Assottigliamento o corposità massiccia di una materia che, da vuota, diviene piena e viceversa. E questa volta non si tratta di occupare una vetrina, quella vetrina di Romberg che mostrava un unico lavoro di un primo artista per poi entrare nelle circostanze figurative di un secondo.
Graziano Pompili (Fiume, 1943) torna a Roma, e questa volta la sua
Camera con Vista – esposizione del 2006, all’epoca coinquilina della pittura di
Massimo Rossetti – non si racchiude all’osservazione dietro una teca di vetro, ma si evolve, cresce e si fa strada sulla piazza, per proiettarsi verso l’alto e accogliere come una vigile sentinella i fruitori incuriositi.
La
Domotica in legno dorato, terracotta e ferro è alta circa sei metri; da un anno presso il Consorzio Cooperative Costruzioni di Bologna, ha viaggiato per sbandierare lo stendardo di una palafitta laccata in oro, sorretta da vasi in terracotta che ricordano l’ultimo studio progettuale di
Bruno Ceccobelli.
Una palafitta esile e spoglia raggiunge l’apice di questa “scultura” ambientale e preannuncia la ricerca stilistica propria di Pompili: lo spazio come luogo in cui plasmare ceramica, marmo, basalto e terracotta, studiando insieme il peso plastico del loro esibizionismo.

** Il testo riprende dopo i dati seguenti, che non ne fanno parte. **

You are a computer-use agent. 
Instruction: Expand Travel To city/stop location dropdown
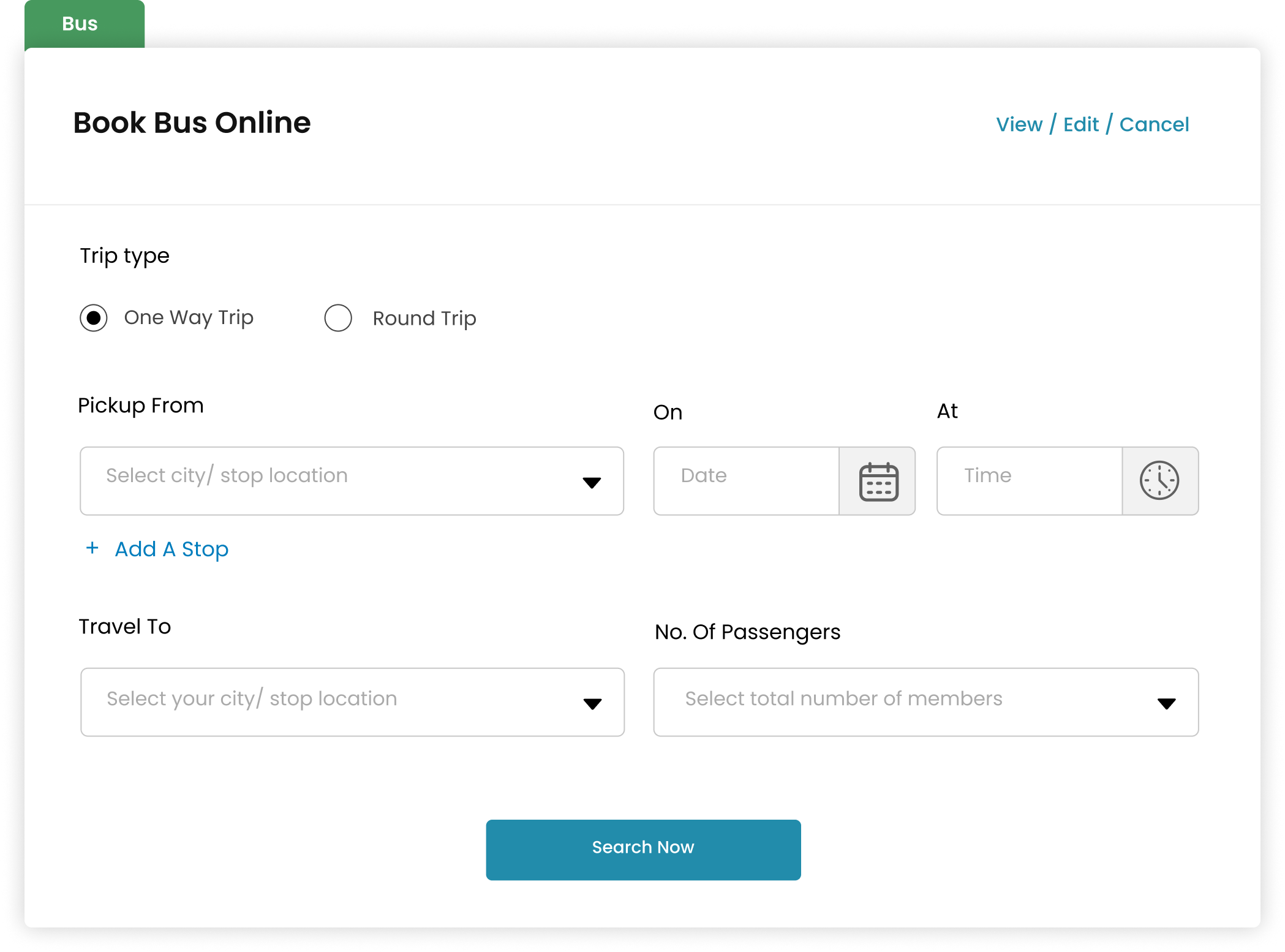(x=353, y=702)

La mostra alterna dunque lavori massicci dalle forme inconsuete, ricavate dalla pesantezza di marmi bianchi di Paros o granito nero, che punteggiano il percorso espositivo come meteoriti volontariamente scolpiti. Alle pareti, lamiere in metallo contengono in serie schizzi di smalti neri su bianchi, costellando di polvere granitica una tela “contemporaneizzata” dalla freddezza figurativa del metallo a cui appartiene.
Al piano inferiore, un legno laccato in oro si compone in una palafitta sottile, della stessa esile ma vigorosa robustezza dell’esterna
Domotica:
Ort occupa tutta la sala, senza innalzarsi verso l’alto, ma rimanendo costretta sotto il tetto della galleria. Una struttura entro la quale è possibile camminare, con cui è possibile interferire. Ma, scriveva
Picasso, “
se ci si occupa dell’oggetto, come forma positiva, lo spazio che circonda questo oggetto si riduce a quasi niente. Se ci si occupa principalmente dello spazio che circonda l’oggetto, l’oggetto si riduce quasi a niente. Che cosa ha maggior interesse per noi, quello che è fuori o quello che è detto la forma?”.
Lo spazio diventa con Pompili forma d’indagine. Non è solo l’oggetto della “scultura” che si pone dinanzi all’osservatore, ma lo spazio che circonda l’oggetto stesso. E, una volta sfruttato il suo “perimetro” illimitato, si può capire, percepire, conoscere se valeva davvero la pena sfruttarlo.